Similar regime changes are seen between N2- and CO2-rich atmospheres in the cases including moisture (Sergeev et al. 2022a), and it is apparent that the simulations are sensitive to several parameters for this regime. Model parameterizations affect the eddy generation in our GCMs in different ways, which may then tip the balance one way or another. Further work has been performed to explore the potential bistability of this climate state (Sergeev et al. 2022b).

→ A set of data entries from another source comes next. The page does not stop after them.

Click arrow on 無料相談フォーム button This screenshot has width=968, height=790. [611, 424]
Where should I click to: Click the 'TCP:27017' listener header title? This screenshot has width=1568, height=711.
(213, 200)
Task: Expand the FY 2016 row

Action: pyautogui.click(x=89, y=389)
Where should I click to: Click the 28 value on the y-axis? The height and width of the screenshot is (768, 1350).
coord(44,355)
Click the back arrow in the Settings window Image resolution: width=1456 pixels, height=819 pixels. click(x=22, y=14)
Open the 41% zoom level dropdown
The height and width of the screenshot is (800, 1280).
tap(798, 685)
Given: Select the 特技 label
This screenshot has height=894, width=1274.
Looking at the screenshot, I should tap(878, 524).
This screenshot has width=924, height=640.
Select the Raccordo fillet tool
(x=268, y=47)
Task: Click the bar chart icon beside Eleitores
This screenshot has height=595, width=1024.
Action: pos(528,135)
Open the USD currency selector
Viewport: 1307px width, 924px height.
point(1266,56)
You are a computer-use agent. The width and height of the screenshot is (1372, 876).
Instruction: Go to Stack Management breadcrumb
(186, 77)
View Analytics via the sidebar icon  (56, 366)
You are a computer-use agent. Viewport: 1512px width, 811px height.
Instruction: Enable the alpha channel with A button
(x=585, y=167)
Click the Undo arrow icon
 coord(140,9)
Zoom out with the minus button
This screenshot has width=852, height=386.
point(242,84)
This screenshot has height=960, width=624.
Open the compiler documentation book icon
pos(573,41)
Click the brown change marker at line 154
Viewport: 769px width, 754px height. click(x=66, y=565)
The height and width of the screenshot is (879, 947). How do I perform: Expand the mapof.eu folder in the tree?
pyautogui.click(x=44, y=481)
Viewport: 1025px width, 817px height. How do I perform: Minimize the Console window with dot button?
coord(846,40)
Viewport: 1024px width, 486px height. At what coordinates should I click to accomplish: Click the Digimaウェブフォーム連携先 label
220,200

To get a more detailed view of these dynamical regimes, we used the Helmholtz decomposition methodology of Hammond & Lewis (2021). The total wind flow at 250 hPa is decomposed into its zonal mean rotational, eddy rotational, and divergent flows, as can be seen in Figures 9 and 10 for the Ben 1 and Ben 2 simulations, respectively. The zonal means of the rotational wind clearly show the prograde jets induced by the fast rotation of TRAPPIST-1e (Figures 9(e)–(h) for the Ben 1 case and Figures 10(e)–(h) for the Ben 2 case). The eddy component (as the deviation from the zonal mean) reveals planetary-scale stationary waves straddling the substellar longitude (Figures 9(i)–(l) for Ben 1 and Figures 10(i)–(l) for Ben 2). For the Ben 1 simulations, only ROCKE-3D displays stationary gyres at midlatitudes. As ExoCAM, LMD-G, and the UM do not show those gyres, this is likely a sign of a faster atmospheric superrotation placing them in the fast-rotator regime. For the Ben 2 simulations, LMD-G, ROCKE-3D, and the UM display stationary gyres at midlatitudes. Only ExoCAM produces the fast-rotating regime, with no midlatitude gyres. The asymmetry visible in the UM simulation of the Ben 2 case is likely an artifact of a relatively short simulation length.

Figure 9.

Figure 9. Helmholtz decomposition of the horizontal wind at 250 hPa in the Ben 1 cases (quivers): (a)–(d) total wind, (e)–(h) zonal mean rotational component, (i–l) eddy rotational component, (m)–(p) divergent component. Note the different scaling of the eddy rotational and divergent components. Also shown is the upward wind velocity (shading, m s−1), with the 0.05 m s−1 highlighted by a black contour. Note that for ExoCAM only the pressure velocity (ω, Pa s−1) is available in the output, so the vertical velocity (w, m s−1) is approximated as w = − ω/ρ g, where ρ is air density and g is the acceleration due to gravity.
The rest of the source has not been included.